__Instructions for the task__. Copy out the passage on choosing models for nowcasting and forecasting word for word, in full.

There are many types of models available to us, (you’ve already seen a lot now):

  • A range of choices from mechanistic to purely statistical.

  • Bayesian, frequentist, machine learning.

  • Stochastic vs. Deterministic

How should we decide which model(s) to incorporate for nowcasting and forecasting?

What outputs and features do we require of these models?

Using Data to Help Inform your Modeling Choices

Often, what motivates one’s modeling choices are the trends and patterns observed in the data.

Features we cover in this session

  • Auto correlation
  • Partial auto-correlation
  • Stationarity
  • Seasonality
  • Constant variance

Autocorrelation

Autocorrelation and Partial Autocorrelation (ACF/PACF) plots measure the linear relationship between lagged values of a time series.

Describing autocorrelation

ACF plots correlation of \(y_t\) and \(y_{t-k}\) as a function of k.

__Source data__.
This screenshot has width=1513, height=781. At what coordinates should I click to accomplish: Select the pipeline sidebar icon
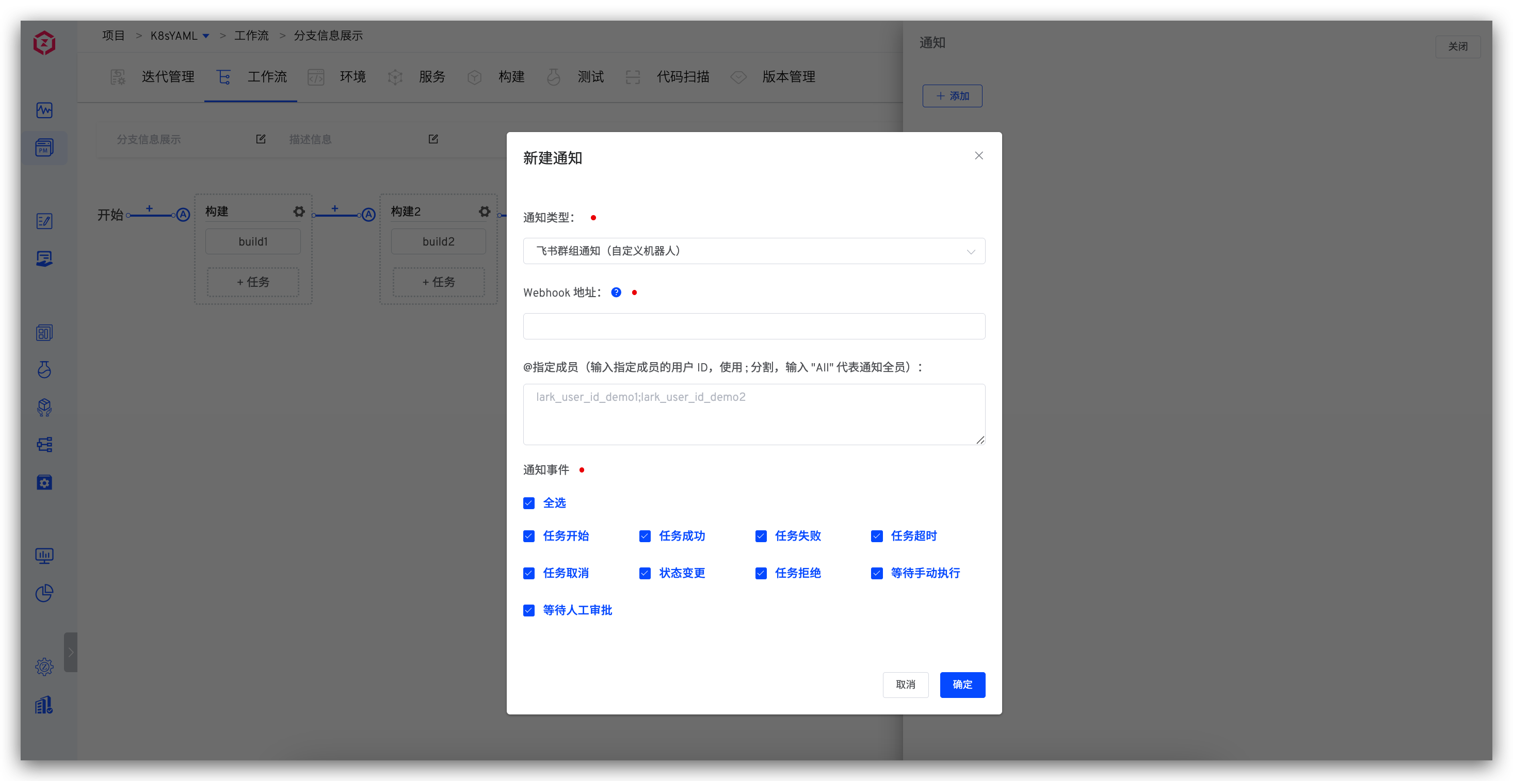44,445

__Written reply__.
There are many types of models available to us, (you’ve already seen a lot now):

  • A range of choices from mechanistic to purely statistical.

  • Bayesian, frequentist, machine learning.

  • Stochastic vs. Deterministic

How should we decide which model(s) to incorporate for nowcasting and forecasting?

What outputs and features do we require of these models?

Using Data to Help Inform your Modeling Choices

Often, what motivates one’s modeling choices are the trends and patterns observed in the data.

Features we cover in this session

  • Auto correlation
  • Partial auto-correlation
  • Stationarity
  • Seasonality
  • Constant variance

Autocorrelation

Autocorrelation and Partial Autocorrelation (ACF/PACF) plots measure the linear relationship between lagged values of a time series.

Describing autocorrelation

ACF plots correlation of \(y_t\) and \(y_{t-k}\) as a function of k.